Task details >>
Line by line, copy the listing below exactly.

-*-

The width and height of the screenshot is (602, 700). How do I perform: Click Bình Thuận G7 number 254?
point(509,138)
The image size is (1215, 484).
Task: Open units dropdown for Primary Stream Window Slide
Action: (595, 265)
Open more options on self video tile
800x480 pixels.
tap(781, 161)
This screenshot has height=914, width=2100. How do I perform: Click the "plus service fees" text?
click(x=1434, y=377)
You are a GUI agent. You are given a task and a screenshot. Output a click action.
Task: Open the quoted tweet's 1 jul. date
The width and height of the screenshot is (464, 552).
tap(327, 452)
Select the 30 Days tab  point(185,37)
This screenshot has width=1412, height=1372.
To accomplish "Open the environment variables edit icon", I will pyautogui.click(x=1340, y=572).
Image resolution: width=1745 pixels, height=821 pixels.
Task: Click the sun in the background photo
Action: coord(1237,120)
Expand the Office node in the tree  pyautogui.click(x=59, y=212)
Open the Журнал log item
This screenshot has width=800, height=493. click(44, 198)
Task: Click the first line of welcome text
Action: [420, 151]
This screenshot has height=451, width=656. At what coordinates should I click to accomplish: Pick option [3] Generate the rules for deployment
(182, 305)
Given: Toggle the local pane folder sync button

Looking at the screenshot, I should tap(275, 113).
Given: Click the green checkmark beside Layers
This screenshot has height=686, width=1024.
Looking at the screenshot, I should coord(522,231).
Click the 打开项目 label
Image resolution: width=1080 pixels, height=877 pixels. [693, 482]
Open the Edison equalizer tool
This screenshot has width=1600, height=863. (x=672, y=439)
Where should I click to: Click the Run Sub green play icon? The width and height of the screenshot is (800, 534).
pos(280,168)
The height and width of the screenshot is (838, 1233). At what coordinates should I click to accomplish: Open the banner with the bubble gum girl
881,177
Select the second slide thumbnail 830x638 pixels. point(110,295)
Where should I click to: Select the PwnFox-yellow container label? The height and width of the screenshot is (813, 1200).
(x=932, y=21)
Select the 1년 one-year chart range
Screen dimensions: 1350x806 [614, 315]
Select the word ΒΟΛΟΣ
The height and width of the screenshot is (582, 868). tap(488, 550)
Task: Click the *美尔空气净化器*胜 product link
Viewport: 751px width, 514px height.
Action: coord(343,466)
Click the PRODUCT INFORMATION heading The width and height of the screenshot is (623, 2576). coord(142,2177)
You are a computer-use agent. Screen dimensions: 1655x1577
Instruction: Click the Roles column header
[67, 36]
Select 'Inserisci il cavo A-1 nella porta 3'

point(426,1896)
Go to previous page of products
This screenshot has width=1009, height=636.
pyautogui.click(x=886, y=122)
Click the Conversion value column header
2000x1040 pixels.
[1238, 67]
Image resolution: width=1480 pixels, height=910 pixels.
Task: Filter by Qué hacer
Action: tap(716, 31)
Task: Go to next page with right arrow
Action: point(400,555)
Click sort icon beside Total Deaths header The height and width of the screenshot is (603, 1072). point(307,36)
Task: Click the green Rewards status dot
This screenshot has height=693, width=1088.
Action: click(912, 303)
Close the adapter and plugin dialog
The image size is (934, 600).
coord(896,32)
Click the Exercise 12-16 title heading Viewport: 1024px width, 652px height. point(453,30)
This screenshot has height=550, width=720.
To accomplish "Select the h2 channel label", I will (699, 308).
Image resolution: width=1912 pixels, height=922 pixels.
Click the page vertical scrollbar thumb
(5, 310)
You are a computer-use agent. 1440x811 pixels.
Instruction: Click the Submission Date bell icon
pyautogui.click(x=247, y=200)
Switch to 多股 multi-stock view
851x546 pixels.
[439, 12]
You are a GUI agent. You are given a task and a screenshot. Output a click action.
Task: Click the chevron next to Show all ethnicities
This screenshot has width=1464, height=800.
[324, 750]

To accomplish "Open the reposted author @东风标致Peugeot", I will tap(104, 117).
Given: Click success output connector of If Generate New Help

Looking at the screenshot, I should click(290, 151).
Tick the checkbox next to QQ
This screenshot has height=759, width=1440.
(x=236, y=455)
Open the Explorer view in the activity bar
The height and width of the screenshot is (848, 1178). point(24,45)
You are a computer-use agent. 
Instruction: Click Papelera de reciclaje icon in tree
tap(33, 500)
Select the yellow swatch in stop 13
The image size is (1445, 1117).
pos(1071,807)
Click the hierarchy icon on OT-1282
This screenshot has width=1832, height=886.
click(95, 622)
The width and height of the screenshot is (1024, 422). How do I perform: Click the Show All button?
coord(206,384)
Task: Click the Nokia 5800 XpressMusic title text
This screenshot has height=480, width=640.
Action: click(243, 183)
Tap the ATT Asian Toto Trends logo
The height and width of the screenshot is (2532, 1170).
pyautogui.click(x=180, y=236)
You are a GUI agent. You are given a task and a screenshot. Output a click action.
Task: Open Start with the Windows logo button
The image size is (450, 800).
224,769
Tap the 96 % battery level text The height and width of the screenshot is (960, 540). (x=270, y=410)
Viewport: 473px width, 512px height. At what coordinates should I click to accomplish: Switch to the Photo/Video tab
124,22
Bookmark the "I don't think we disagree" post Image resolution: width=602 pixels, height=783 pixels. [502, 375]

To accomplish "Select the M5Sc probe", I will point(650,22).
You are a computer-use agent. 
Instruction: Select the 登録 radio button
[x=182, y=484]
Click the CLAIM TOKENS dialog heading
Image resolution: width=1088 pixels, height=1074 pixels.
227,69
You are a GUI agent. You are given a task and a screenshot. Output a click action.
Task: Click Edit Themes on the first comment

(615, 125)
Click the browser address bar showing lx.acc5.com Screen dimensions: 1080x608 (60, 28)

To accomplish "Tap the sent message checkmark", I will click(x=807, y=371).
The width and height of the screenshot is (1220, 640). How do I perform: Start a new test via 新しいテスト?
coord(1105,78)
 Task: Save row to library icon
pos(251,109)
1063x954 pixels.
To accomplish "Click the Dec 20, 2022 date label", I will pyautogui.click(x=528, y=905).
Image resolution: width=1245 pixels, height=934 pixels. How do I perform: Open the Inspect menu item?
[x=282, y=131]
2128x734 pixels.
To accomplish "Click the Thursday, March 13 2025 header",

-*-

Response >>
The width and height of the screenshot is (602, 700). How do I perform: Click Bình Thuận G7 number 254?
point(509,138)
The image size is (1215, 484).
Task: Open units dropdown for Primary Stream Window Slide
Action: (595, 265)
Open more options on self video tile
800x480 pixels.
tap(781, 161)
This screenshot has height=914, width=2100. How do I perform: Click the "plus service fees" text?
click(x=1434, y=377)
You are a GUI agent. You are given a task and a screenshot. Output a click action.
Task: Open the quoted tweet's 1 jul. date
The width and height of the screenshot is (464, 552).
tap(327, 452)
Select the 30 Days tab  point(185,37)
This screenshot has width=1412, height=1372.
To accomplish "Open the environment variables edit icon", I will pyautogui.click(x=1340, y=572).
Image resolution: width=1745 pixels, height=821 pixels.
Task: Click the sun in the background photo
Action: coord(1237,120)
Expand the Office node in the tree  pyautogui.click(x=59, y=212)
Open the Журнал log item
This screenshot has width=800, height=493. click(44, 198)
Task: Click the first line of welcome text
Action: [420, 151]
This screenshot has height=451, width=656. At what coordinates should I click to accomplish: Pick option [3] Generate the rules for deployment
(182, 305)
Given: Toggle the local pane folder sync button

Looking at the screenshot, I should tap(275, 113).
Given: Click the green checkmark beside Layers
This screenshot has height=686, width=1024.
Looking at the screenshot, I should coord(522,231).
Click the 打开项目 label
Image resolution: width=1080 pixels, height=877 pixels. [693, 482]
Open the Edison equalizer tool
This screenshot has width=1600, height=863. (x=672, y=439)
Where should I click to: Click the Run Sub green play icon? The width and height of the screenshot is (800, 534).
pos(280,168)
The height and width of the screenshot is (838, 1233). At what coordinates should I click to accomplish: Open the banner with the bubble gum girl
881,177
Select the second slide thumbnail 830x638 pixels. point(110,295)
Where should I click to: Select the PwnFox-yellow container label? The height and width of the screenshot is (813, 1200).
(x=932, y=21)
Select the 1년 one-year chart range
Screen dimensions: 1350x806 [614, 315]
Select the word ΒΟΛΟΣ
The height and width of the screenshot is (582, 868). tap(488, 550)
Task: Click the *美尔空气净化器*胜 product link
Viewport: 751px width, 514px height.
Action: coord(343,466)
Click the PRODUCT INFORMATION heading The width and height of the screenshot is (623, 2576). coord(142,2177)
You are a computer-use agent. Screen dimensions: 1655x1577
Instruction: Click the Roles column header
[67, 36]
Select 'Inserisci il cavo A-1 nella porta 3'

point(426,1896)
Go to previous page of products
This screenshot has width=1009, height=636.
pyautogui.click(x=886, y=122)
Click the Conversion value column header
2000x1040 pixels.
[1238, 67]
Image resolution: width=1480 pixels, height=910 pixels.
Task: Filter by Qué hacer
Action: tap(716, 31)
Task: Go to next page with right arrow
Action: point(400,555)
Click sort icon beside Total Deaths header The height and width of the screenshot is (603, 1072). point(307,36)
Task: Click the green Rewards status dot
This screenshot has height=693, width=1088.
Action: click(912, 303)
Close the adapter and plugin dialog
The image size is (934, 600).
coord(896,32)
Click the Exercise 12-16 title heading Viewport: 1024px width, 652px height. point(453,30)
This screenshot has height=550, width=720.
To accomplish "Select the h2 channel label", I will (699, 308).
Image resolution: width=1912 pixels, height=922 pixels.
Click the page vertical scrollbar thumb
(5, 310)
You are a computer-use agent. 1440x811 pixels.
Instruction: Click the Submission Date bell icon
pyautogui.click(x=247, y=200)
Switch to 多股 multi-stock view
851x546 pixels.
[439, 12]
You are a GUI agent. You are given a task and a screenshot. Output a click action.
Task: Click the chevron next to Show all ethnicities
This screenshot has width=1464, height=800.
[324, 750]

To accomplish "Open the reposted author @东风标致Peugeot", I will tap(104, 117).
Given: Click success output connector of If Generate New Help

Looking at the screenshot, I should click(290, 151).
Tick the checkbox next to QQ
This screenshot has height=759, width=1440.
(x=236, y=455)
Open the Explorer view in the activity bar
The height and width of the screenshot is (848, 1178). point(24,45)
You are a computer-use agent. 
Instruction: Click Papelera de reciclaje icon in tree
tap(33, 500)
Select the yellow swatch in stop 13
The image size is (1445, 1117).
pos(1071,807)
Click the hierarchy icon on OT-1282
This screenshot has width=1832, height=886.
click(95, 622)
The width and height of the screenshot is (1024, 422). How do I perform: Click the Show All button?
coord(206,384)
Task: Click the Nokia 5800 XpressMusic title text
This screenshot has height=480, width=640.
Action: click(243, 183)
Tap the ATT Asian Toto Trends logo
The height and width of the screenshot is (2532, 1170).
pyautogui.click(x=180, y=236)
You are a GUI agent. You are given a task and a screenshot. Output a click action.
Task: Open Start with the Windows logo button
The image size is (450, 800).
224,769
Tap the 96 % battery level text The height and width of the screenshot is (960, 540). (x=270, y=410)
Viewport: 473px width, 512px height. At what coordinates should I click to accomplish: Switch to the Photo/Video tab
124,22
Bookmark the "I don't think we disagree" post Image resolution: width=602 pixels, height=783 pixels. [502, 375]

To accomplish "Select the M5Sc probe", I will point(650,22).
You are a computer-use agent. 
Instruction: Select the 登録 radio button
[x=182, y=484]
Click the CLAIM TOKENS dialog heading
Image resolution: width=1088 pixels, height=1074 pixels.
227,69
You are a GUI agent. You are given a task and a screenshot. Output a click action.
Task: Click Edit Themes on the first comment

(615, 125)
Click the browser address bar showing lx.acc5.com Screen dimensions: 1080x608 (60, 28)

To accomplish "Tap the sent message checkmark", I will click(x=807, y=371).
The width and height of the screenshot is (1220, 640). How do I perform: Start a new test via 新しいテスト?
coord(1105,78)
 Task: Save row to library icon
pos(251,109)
1063x954 pixels.
To accomplish "Click the Dec 20, 2022 date label", I will pyautogui.click(x=528, y=905).
Image resolution: width=1245 pixels, height=934 pixels. How do I perform: Open the Inspect menu item?
[x=282, y=131]
2128x734 pixels.
To accomplish "Click the Thursday, March 13 2025 header",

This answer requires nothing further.